[Start of section]

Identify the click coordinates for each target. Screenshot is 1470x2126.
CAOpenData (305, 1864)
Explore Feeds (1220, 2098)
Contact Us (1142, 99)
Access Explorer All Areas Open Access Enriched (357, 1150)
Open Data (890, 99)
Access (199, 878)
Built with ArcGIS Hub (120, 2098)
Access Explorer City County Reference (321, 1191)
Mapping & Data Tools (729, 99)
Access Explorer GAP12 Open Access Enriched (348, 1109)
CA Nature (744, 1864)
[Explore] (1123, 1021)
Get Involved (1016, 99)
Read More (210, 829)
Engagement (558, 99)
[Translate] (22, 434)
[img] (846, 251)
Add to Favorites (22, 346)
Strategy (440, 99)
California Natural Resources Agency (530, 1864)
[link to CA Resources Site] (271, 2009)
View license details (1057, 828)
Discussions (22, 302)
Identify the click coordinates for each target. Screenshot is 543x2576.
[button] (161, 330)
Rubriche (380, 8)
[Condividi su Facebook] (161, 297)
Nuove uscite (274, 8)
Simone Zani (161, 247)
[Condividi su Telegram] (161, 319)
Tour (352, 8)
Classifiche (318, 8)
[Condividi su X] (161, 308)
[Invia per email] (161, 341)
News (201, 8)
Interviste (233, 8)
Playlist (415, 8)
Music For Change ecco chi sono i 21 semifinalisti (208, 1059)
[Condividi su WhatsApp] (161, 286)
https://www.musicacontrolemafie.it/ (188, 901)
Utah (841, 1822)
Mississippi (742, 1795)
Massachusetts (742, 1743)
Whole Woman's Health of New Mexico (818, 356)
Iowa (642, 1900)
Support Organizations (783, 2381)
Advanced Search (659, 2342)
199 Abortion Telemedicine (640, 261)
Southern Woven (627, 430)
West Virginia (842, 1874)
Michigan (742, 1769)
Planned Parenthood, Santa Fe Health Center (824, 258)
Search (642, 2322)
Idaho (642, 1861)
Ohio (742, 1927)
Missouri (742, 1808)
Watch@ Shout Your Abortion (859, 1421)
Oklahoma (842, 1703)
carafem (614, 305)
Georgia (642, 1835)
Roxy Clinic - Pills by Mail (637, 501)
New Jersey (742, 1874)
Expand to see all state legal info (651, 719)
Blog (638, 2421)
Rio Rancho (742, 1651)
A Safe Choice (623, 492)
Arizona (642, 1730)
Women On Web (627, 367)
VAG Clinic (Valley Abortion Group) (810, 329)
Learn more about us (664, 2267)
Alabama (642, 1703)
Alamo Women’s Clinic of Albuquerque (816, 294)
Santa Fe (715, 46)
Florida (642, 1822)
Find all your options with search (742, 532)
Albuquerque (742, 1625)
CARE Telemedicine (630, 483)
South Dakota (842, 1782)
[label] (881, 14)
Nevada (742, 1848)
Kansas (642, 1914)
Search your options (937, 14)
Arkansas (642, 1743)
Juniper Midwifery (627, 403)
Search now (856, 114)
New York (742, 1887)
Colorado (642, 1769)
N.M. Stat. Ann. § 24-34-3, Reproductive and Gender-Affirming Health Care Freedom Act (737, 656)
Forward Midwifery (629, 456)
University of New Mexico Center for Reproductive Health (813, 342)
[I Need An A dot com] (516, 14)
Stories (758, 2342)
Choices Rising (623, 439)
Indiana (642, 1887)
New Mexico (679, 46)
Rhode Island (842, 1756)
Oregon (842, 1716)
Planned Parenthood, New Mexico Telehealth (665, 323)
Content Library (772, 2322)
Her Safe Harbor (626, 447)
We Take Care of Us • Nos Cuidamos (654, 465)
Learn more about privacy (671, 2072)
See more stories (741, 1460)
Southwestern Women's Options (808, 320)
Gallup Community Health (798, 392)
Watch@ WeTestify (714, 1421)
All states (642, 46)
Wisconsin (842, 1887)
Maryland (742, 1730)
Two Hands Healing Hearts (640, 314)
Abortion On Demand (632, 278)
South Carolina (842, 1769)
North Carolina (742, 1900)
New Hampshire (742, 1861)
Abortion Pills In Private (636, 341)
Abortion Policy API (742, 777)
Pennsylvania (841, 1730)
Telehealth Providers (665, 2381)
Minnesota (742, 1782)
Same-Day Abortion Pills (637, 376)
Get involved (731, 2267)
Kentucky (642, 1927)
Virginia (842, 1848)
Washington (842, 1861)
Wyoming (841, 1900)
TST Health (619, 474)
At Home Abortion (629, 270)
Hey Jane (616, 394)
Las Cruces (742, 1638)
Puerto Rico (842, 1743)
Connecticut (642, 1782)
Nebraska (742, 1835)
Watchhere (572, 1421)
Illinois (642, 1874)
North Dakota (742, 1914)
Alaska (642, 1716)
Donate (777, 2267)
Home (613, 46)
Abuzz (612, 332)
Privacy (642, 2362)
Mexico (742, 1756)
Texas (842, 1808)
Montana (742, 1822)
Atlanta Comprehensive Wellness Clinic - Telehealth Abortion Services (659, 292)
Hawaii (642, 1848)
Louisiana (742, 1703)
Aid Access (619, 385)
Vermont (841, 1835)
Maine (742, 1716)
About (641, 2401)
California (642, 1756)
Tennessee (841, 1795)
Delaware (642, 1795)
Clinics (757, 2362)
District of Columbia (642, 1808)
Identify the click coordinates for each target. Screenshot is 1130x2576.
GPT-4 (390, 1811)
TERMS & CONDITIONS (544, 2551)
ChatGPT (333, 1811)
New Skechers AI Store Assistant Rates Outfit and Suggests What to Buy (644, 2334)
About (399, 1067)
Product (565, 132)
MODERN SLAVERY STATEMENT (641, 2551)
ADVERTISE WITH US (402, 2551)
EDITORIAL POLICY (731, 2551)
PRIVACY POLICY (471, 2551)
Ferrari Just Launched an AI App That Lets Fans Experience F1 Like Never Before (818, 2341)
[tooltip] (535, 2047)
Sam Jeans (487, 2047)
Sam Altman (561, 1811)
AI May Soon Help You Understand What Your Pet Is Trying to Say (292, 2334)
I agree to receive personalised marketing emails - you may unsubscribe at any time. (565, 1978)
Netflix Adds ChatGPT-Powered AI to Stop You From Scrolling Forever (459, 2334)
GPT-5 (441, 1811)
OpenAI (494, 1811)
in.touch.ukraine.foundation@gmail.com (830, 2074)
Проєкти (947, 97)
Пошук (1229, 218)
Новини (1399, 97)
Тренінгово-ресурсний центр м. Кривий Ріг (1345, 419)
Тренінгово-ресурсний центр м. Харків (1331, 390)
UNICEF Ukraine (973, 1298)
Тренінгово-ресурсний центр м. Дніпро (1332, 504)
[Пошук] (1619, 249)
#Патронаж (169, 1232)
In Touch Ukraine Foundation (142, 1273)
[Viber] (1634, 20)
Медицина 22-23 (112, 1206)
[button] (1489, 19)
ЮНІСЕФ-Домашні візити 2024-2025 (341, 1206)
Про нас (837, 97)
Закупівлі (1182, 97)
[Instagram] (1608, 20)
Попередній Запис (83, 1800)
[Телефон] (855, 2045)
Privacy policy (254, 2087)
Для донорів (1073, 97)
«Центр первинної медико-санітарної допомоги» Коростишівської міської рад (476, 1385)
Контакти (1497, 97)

[End of section]

■ What the task requires ■
Return every record above exactly as written.

■ Solution for this task ■
Identify the click coordinates for each target. Screenshot is 1470x2126.
CAOpenData (305, 1864)
Explore Feeds (1220, 2098)
Contact Us (1142, 99)
Access Explorer All Areas Open Access Enriched (357, 1150)
Open Data (890, 99)
Access (199, 878)
Built with ArcGIS Hub (120, 2098)
Access Explorer City County Reference (321, 1191)
Mapping & Data Tools (729, 99)
Access Explorer GAP12 Open Access Enriched (348, 1109)
CA Nature (744, 1864)
[Explore] (1123, 1021)
Get Involved (1016, 99)
Read More (210, 829)
Engagement (558, 99)
[Translate] (22, 434)
[img] (846, 251)
Add to Favorites (22, 346)
Strategy (440, 99)
California Natural Resources Agency (530, 1864)
[link to CA Resources Site] (271, 2009)
View license details (1057, 828)
Discussions (22, 302)
Identify the click coordinates for each target. Screenshot is 543x2576.
[button] (161, 330)
Rubriche (380, 8)
[Condividi su Facebook] (161, 297)
Nuove uscite (274, 8)
Simone Zani (161, 247)
[Condividi su Telegram] (161, 319)
Tour (352, 8)
Classifiche (318, 8)
[Condividi su X] (161, 308)
[Invia per email] (161, 341)
News (201, 8)
Interviste (233, 8)
Playlist (415, 8)
Music For Change ecco chi sono i 21 semifinalisti (208, 1059)
[Condividi su WhatsApp] (161, 286)
https://www.musicacontrolemafie.it/ (188, 901)
Utah (841, 1822)
Mississippi (742, 1795)
Massachusetts (742, 1743)
Whole Woman's Health of New Mexico (818, 356)
Iowa (642, 1900)
Support Organizations (783, 2381)
Advanced Search (659, 2342)
199 Abortion Telemedicine (640, 261)
Southern Woven (627, 430)
West Virginia (842, 1874)
Michigan (742, 1769)
Planned Parenthood, Santa Fe Health Center (824, 258)
Search (642, 2322)
Idaho (642, 1861)
Ohio (742, 1927)
Missouri (742, 1808)
Watch@ Shout Your Abortion (859, 1421)
Oklahoma (842, 1703)
carafem (614, 305)
Georgia (642, 1835)
Roxy Clinic - Pills by Mail (637, 501)
New Jersey (742, 1874)
Expand to see all state legal info (651, 719)
Blog (638, 2421)
Rio Rancho (742, 1651)
A Safe Choice (623, 492)
Arizona (642, 1730)
Women On Web (627, 367)
VAG Clinic (Valley Abortion Group) (810, 329)
Learn more about us (664, 2267)
Alabama (642, 1703)
Alamo Women’s Clinic of Albuquerque (816, 294)
Santa Fe (715, 46)
Florida (642, 1822)
Find all your options with search (742, 532)
Albuquerque (742, 1625)
CARE Telemedicine (630, 483)
South Dakota (842, 1782)
[label] (881, 14)
Nevada (742, 1848)
Kansas (642, 1914)
Search your options (937, 14)
Arkansas (642, 1743)
Juniper Midwifery (627, 403)
Search now (856, 114)
New York (742, 1887)
Colorado (642, 1769)
N.M. Stat. Ann. § 24-34-3, Reproductive and Gender-Affirming Health Care Freedom Act (737, 656)
Forward Midwifery (629, 456)
University of New Mexico Center for Reproductive Health (813, 342)
[I Need An A dot com] (516, 14)
Stories (758, 2342)
Choices Rising (623, 439)
Indiana (642, 1887)
New Mexico (679, 46)
Rhode Island (842, 1756)
Oregon (842, 1716)
Planned Parenthood, New Mexico Telehealth (665, 323)
Content Library (772, 2322)
Her Safe Harbor (626, 447)
We Take Care of Us • Nos Cuidamos (654, 465)
Learn more about privacy (671, 2072)
See more stories (741, 1460)
Southwestern Women's Options (808, 320)
Gallup Community Health (798, 392)
Watch@ WeTestify (714, 1421)
All states (642, 46)
Wisconsin (842, 1887)
Maryland (742, 1730)
Two Hands Healing Hearts (640, 314)
Abortion On Demand (632, 278)
South Carolina (842, 1769)
North Carolina (742, 1900)
New Hampshire (742, 1861)
Abortion Pills In Private (636, 341)
Abortion Policy API (742, 777)
Pennsylvania (841, 1730)
Telehealth Providers (665, 2381)
Minnesota (742, 1782)
Same-Day Abortion Pills (637, 376)
Get involved (731, 2267)
Kentucky (642, 1927)
Virginia (842, 1848)
Washington (842, 1861)
Wyoming (841, 1900)
TST Health (619, 474)
At Home Abortion (629, 270)
Hey Jane (616, 394)
Las Cruces (742, 1638)
Puerto Rico (842, 1743)
Connecticut (642, 1782)
Nebraska (742, 1835)
Watchhere (572, 1421)
Illinois (642, 1874)
North Dakota (742, 1914)
Alaska (642, 1716)
Donate (777, 2267)
Home (613, 46)
Abuzz (612, 332)
Privacy (642, 2362)
Mexico (742, 1756)
Texas (842, 1808)
Montana (742, 1822)
Atlanta Comprehensive Wellness Clinic - Telehealth Abortion Services (659, 292)
Hawaii (642, 1848)
Louisiana (742, 1703)
Aid Access (619, 385)
Vermont (841, 1835)
Maine (742, 1716)
About (641, 2401)
California (642, 1756)
Tennessee (841, 1795)
Delaware (642, 1795)
Clinics (757, 2362)
District of Columbia (642, 1808)
Identify the click coordinates for each target. Screenshot is 1130x2576.
GPT-4 (390, 1811)
TERMS & CONDITIONS (544, 2551)
ChatGPT (333, 1811)
New Skechers AI Store Assistant Rates Outfit and Suggests What to Buy (644, 2334)
About (399, 1067)
Product (565, 132)
MODERN SLAVERY STATEMENT (641, 2551)
ADVERTISE WITH US (402, 2551)
EDITORIAL POLICY (731, 2551)
PRIVACY POLICY (471, 2551)
Ferrari Just Launched an AI App That Lets Fans Experience F1 Like Never Before (818, 2341)
[tooltip] (535, 2047)
Sam Jeans (487, 2047)
Sam Altman (561, 1811)
AI May Soon Help You Understand What Your Pet Is Trying to Say (292, 2334)
I agree to receive personalised marketing emails - you may unsubscribe at any time. (565, 1978)
Netflix Adds ChatGPT-Powered AI to Stop You From Scrolling Forever (459, 2334)
GPT-5 (441, 1811)
OpenAI (494, 1811)
in.touch.ukraine.foundation@gmail.com (830, 2074)
Проєкти (947, 97)
Пошук (1229, 218)
Новини (1399, 97)
Тренінгово-ресурсний центр м. Кривий Ріг (1345, 419)
Тренінгово-ресурсний центр м. Харків (1331, 390)
UNICEF Ukraine (973, 1298)
Тренінгово-ресурсний центр м. Дніпро (1332, 504)
[Пошук] (1619, 249)
#Патронаж (169, 1232)
In Touch Ukraine Foundation (142, 1273)
[Viber] (1634, 20)
Медицина 22-23 (112, 1206)
[button] (1489, 19)
ЮНІСЕФ-Домашні візити 2024-2025 (341, 1206)
Про нас (837, 97)
Закупівлі (1182, 97)
[Instagram] (1608, 20)
Попередній Запис (83, 1800)
[Телефон] (855, 2045)
Privacy policy (254, 2087)
Для донорів (1073, 97)
«Центр первинної медико-санітарної допомоги» Коростишівської міської рад (476, 1385)
Контакти (1497, 97)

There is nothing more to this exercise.